▸ RECORD EXTRACTS
## BEGIN
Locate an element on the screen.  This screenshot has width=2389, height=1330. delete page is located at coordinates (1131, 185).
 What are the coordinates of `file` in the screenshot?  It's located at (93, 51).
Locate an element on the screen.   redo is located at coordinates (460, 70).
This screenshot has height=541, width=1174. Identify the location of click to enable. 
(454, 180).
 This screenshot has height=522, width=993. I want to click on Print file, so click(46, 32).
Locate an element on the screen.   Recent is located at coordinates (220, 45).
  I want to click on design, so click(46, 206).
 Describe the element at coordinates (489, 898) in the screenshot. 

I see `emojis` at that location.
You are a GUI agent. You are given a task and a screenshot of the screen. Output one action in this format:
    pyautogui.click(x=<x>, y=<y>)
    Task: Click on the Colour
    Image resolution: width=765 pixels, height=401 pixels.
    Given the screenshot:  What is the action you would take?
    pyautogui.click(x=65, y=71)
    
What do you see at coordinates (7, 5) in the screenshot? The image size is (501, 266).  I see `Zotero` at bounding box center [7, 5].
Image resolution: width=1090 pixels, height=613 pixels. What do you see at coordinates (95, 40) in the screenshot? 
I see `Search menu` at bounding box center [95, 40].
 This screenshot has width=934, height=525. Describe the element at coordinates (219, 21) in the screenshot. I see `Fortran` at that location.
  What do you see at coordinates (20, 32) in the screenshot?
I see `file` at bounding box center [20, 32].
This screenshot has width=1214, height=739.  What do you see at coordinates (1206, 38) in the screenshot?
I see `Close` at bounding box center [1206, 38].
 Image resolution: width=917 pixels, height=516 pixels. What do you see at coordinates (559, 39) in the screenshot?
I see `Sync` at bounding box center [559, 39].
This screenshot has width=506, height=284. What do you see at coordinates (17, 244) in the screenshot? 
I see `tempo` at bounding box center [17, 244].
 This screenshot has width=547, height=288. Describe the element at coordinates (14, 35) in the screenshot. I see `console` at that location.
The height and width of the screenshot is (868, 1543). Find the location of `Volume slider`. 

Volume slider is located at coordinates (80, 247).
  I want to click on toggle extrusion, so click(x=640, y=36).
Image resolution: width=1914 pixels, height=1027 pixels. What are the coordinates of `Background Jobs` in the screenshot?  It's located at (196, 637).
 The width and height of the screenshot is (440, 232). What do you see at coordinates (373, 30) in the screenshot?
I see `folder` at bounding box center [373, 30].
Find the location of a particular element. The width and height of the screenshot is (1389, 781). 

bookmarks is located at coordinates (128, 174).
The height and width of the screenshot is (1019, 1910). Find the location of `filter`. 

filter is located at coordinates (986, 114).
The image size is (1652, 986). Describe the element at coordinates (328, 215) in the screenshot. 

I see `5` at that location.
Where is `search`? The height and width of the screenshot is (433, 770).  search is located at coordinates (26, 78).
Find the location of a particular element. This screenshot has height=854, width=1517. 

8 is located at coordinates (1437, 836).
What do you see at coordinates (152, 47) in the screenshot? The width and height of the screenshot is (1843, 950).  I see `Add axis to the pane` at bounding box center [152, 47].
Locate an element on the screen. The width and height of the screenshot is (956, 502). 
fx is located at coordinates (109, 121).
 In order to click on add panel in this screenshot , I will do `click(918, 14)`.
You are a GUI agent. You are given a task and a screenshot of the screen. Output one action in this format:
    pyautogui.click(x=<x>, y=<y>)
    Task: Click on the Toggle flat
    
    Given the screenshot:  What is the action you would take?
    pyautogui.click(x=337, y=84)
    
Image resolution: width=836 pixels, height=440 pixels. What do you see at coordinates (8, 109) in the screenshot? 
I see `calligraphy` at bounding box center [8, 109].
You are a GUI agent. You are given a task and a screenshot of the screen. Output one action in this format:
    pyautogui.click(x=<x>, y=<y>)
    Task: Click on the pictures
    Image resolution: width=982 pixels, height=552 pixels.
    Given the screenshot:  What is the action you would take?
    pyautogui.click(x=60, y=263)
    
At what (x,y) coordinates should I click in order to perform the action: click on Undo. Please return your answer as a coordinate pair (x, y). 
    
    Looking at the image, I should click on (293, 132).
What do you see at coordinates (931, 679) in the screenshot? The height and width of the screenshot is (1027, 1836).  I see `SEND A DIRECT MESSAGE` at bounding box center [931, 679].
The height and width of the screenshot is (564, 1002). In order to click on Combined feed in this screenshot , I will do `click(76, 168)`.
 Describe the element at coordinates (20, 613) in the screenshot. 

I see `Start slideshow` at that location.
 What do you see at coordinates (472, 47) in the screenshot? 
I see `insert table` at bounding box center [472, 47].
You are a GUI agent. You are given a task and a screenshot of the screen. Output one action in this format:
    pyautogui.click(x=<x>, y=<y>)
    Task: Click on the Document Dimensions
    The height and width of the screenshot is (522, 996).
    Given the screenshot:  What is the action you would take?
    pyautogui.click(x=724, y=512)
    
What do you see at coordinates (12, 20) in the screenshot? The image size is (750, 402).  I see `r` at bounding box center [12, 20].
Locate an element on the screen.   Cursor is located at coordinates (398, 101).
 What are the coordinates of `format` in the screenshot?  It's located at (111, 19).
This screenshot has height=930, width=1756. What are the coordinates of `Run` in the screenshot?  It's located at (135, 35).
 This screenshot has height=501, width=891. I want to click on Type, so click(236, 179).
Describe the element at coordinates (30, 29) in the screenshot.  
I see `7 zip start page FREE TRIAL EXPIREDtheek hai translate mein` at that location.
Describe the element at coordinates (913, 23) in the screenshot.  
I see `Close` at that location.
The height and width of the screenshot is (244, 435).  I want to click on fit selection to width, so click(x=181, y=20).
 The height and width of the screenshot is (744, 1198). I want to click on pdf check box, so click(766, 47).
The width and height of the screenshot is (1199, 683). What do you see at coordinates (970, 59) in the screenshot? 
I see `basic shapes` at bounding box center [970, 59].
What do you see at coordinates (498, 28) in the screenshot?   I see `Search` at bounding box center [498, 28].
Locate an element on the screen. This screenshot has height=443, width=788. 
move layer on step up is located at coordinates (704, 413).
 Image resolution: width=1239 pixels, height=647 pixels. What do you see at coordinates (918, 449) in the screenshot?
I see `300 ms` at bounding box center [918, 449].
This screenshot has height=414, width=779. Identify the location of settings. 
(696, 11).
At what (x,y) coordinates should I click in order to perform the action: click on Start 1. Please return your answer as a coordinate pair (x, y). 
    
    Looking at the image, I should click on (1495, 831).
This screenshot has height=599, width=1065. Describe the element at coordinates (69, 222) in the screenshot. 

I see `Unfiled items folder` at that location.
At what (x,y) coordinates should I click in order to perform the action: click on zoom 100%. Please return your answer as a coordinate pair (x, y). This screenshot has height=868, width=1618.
## END
▸ REQUIREMENTS
Convert every line of the records above into a Markdown table with the columns Row and Line, numbering the rows in order and leaving out blank lines.

▸ FULL ANSWER
| Row | Line |
|---|---|
| 1 | Locate an element on the screen.  This screenshot has width=2389, height=1330. delete page is located at coordinates (1131, 185). |
| 2 |  What are the coordinates of `file` in the screenshot?  It's located at (93, 51). |
| 3 | Locate an element on the screen.   redo is located at coordinates (460, 70). |
| 4 | This screenshot has height=541, width=1174. Identify the location of click to enable.  |
| 5 | (454, 180). |
| 6 |  This screenshot has height=522, width=993. I want to click on Print file, so click(46, 32). |
| 7 | Locate an element on the screen.   Recent is located at coordinates (220, 45). |
| 8 |   I want to click on design, so click(46, 206). |
| 9 |  Describe the element at coordinates (489, 898) in the screenshot.  |
| 10 | I see `emojis` at that location. |
| 11 | You are a GUI agent. You are given a task and a screenshot of the screen. Output one action in this format: |
| 12 |     pyautogui.click(x=<x>, y=<y>) |
| 13 |     Task: Click on the Colour |
| 14 |     Image resolution: width=765 pixels, height=401 pixels. |
| 15 |     Given the screenshot:  What is the action you would take? |
| 16 |     pyautogui.click(x=65, y=71) |
| 17 | What do you see at coordinates (7, 5) in the screenshot? The image size is (501, 266).  I see `Zotero` at bounding box center [7, 5]. |
| 18 | Image resolution: width=1090 pixels, height=613 pixels. What do you see at coordinates (95, 40) in the screenshot?  |
| 19 | I see `Search menu` at bounding box center [95, 40]. |
| 20 |  This screenshot has width=934, height=525. Describe the element at coordinates (219, 21) in the screenshot. I see `Fortran` at that location. |
| 21 |   What do you see at coordinates (20, 32) in the screenshot? |
| 22 | I see `file` at bounding box center [20, 32]. |
| 23 | This screenshot has width=1214, height=739.  What do you see at coordinates (1206, 38) in the screenshot? |
| 24 | I see `Close` at bounding box center [1206, 38]. |
| 25 |  Image resolution: width=917 pixels, height=516 pixels. What do you see at coordinates (559, 39) in the screenshot? |
| 26 | I see `Sync` at bounding box center [559, 39]. |
| 27 | This screenshot has width=506, height=284. What do you see at coordinates (17, 244) in the screenshot?  |
| 28 | I see `tempo` at bounding box center [17, 244]. |
| 29 |  This screenshot has width=547, height=288. Describe the element at coordinates (14, 35) in the screenshot. I see `console` at that location. |
| 30 | The height and width of the screenshot is (868, 1543). Find the location of `Volume slider`.  |
| 31 | Volume slider is located at coordinates (80, 247). |
| 32 |   I want to click on toggle extrusion, so click(x=640, y=36). |
| 33 | Image resolution: width=1914 pixels, height=1027 pixels. What are the coordinates of `Background Jobs` in the screenshot?  It's located at (196, 637). |
| 34 |  The width and height of the screenshot is (440, 232). What do you see at coordinates (373, 30) in the screenshot? |
| 35 | I see `folder` at bounding box center [373, 30]. |
| 36 | Find the location of a particular element. The width and height of the screenshot is (1389, 781).  |
| 37 | bookmarks is located at coordinates (128, 174). |
| 38 | The height and width of the screenshot is (1019, 1910). Find the location of `filter`.  |
| 39 | filter is located at coordinates (986, 114). |
| 40 | The image size is (1652, 986). Describe the element at coordinates (328, 215) in the screenshot.  |
| 41 | I see `5` at that location. |
| 42 | Where is `search`? The height and width of the screenshot is (433, 770).  search is located at coordinates (26, 78). |
| 43 | Find the location of a particular element. This screenshot has height=854, width=1517.  |
| 44 | 8 is located at coordinates (1437, 836). |
| 45 | What do you see at coordinates (152, 47) in the screenshot? The width and height of the screenshot is (1843, 950).  I see `Add axis to the pane` at bounding box center [152, 47]. |
| 46 | Locate an element on the screen. The width and height of the screenshot is (956, 502).  |
| 47 | fx is located at coordinates (109, 121). |
| 48 |  In order to click on add panel in this screenshot , I will do `click(918, 14)`. |
| 49 | You are a GUI agent. You are given a task and a screenshot of the screen. Output one action in this format: |
| 50 |     pyautogui.click(x=<x>, y=<y>) |
| 51 |     Task: Click on the Toggle flat |
| 52 |     Given the screenshot:  What is the action you would take? |
| 53 |     pyautogui.click(x=337, y=84) |
| 54 | Image resolution: width=836 pixels, height=440 pixels. What do you see at coordinates (8, 109) in the screenshot?  |
| 55 | I see `calligraphy` at bounding box center [8, 109]. |
| 56 | You are a GUI agent. You are given a task and a screenshot of the screen. Output one action in this format: |
| 57 |     pyautogui.click(x=<x>, y=<y>) |
| 58 |     Task: Click on the pictures |
| 59 |     Image resolution: width=982 pixels, height=552 pixels. |
| 60 |     Given the screenshot:  What is the action you would take? |
| 61 |     pyautogui.click(x=60, y=263) |
| 62 | At what (x,y) coordinates should I click in order to perform the action: click on Undo. Please return your answer as a coordinate pair (x, y).  |
| 63 |     Looking at the image, I should click on (293, 132). |
| 64 | What do you see at coordinates (931, 679) in the screenshot? The height and width of the screenshot is (1027, 1836).  I see `SEND A DIRECT MESSAGE` at bounding box center [931, 679]. |
| 65 | The height and width of the screenshot is (564, 1002). In order to click on Combined feed in this screenshot , I will do `click(76, 168)`. |
| 66 |  Describe the element at coordinates (20, 613) in the screenshot.  |
| 67 | I see `Start slideshow` at that location. |
| 68 |  What do you see at coordinates (472, 47) in the screenshot?  |
| 69 | I see `insert table` at bounding box center [472, 47]. |
| 70 | You are a GUI agent. You are given a task and a screenshot of the screen. Output one action in this format: |
| 71 |     pyautogui.click(x=<x>, y=<y>) |
| 72 |     Task: Click on the Document Dimensions |
| 73 |     The height and width of the screenshot is (522, 996). |
| 74 |     Given the screenshot:  What is the action you would take? |
| 75 |     pyautogui.click(x=724, y=512) |
| 76 | What do you see at coordinates (12, 20) in the screenshot? The image size is (750, 402).  I see `r` at bounding box center [12, 20]. |
| 77 | Locate an element on the screen.   Cursor is located at coordinates (398, 101). |
| 78 |  What are the coordinates of `format` in the screenshot?  It's located at (111, 19). |
| 79 | This screenshot has height=930, width=1756. What are the coordinates of `Run` in the screenshot?  It's located at (135, 35). |
| 80 |  This screenshot has height=501, width=891. I want to click on Type, so click(236, 179). |
| 81 | Describe the element at coordinates (30, 29) in the screenshot.   |
| 82 | I see `7 zip start page FREE TRIAL EXPIREDtheek hai translate mein` at that location. |
| 83 | Describe the element at coordinates (913, 23) in the screenshot.   |
| 84 | I see `Close` at that location. |
| 85 | The height and width of the screenshot is (244, 435).  I want to click on fit selection to width, so click(x=181, y=20). |
| 86 |  The height and width of the screenshot is (744, 1198). I want to click on pdf check box, so click(766, 47). |
| 87 | The width and height of the screenshot is (1199, 683). What do you see at coordinates (970, 59) in the screenshot?  |
| 88 | I see `basic shapes` at bounding box center [970, 59]. |
| 89 | What do you see at coordinates (498, 28) in the screenshot?   I see `Search` at bounding box center [498, 28]. |
| 90 | Locate an element on the screen. This screenshot has height=443, width=788.  |
| 91 | move layer on step up is located at coordinates (704, 413). |
| 92 |  Image resolution: width=1239 pixels, height=647 pixels. What do you see at coordinates (918, 449) in the screenshot? |
| 93 | I see `300 ms` at bounding box center [918, 449]. |
| 94 | This screenshot has height=414, width=779. Identify the location of settings.  |
| 95 | (696, 11). |
| 96 | At what (x,y) coordinates should I click in order to perform the action: click on Start 1. Please return your answer as a coordinate pair (x, y).  |
| 97 |     Looking at the image, I should click on (1495, 831). |
| 98 | This screenshot has height=599, width=1065. Describe the element at coordinates (69, 222) in the screenshot.  |
| 99 | I see `Unfiled items folder` at that location. |
| 100 | At what (x,y) coordinates should I click in order to perform the action: click on zoom 100%. Please return your answer as a coordinate pair (x, y). This screenshot has height=868, width=1618. |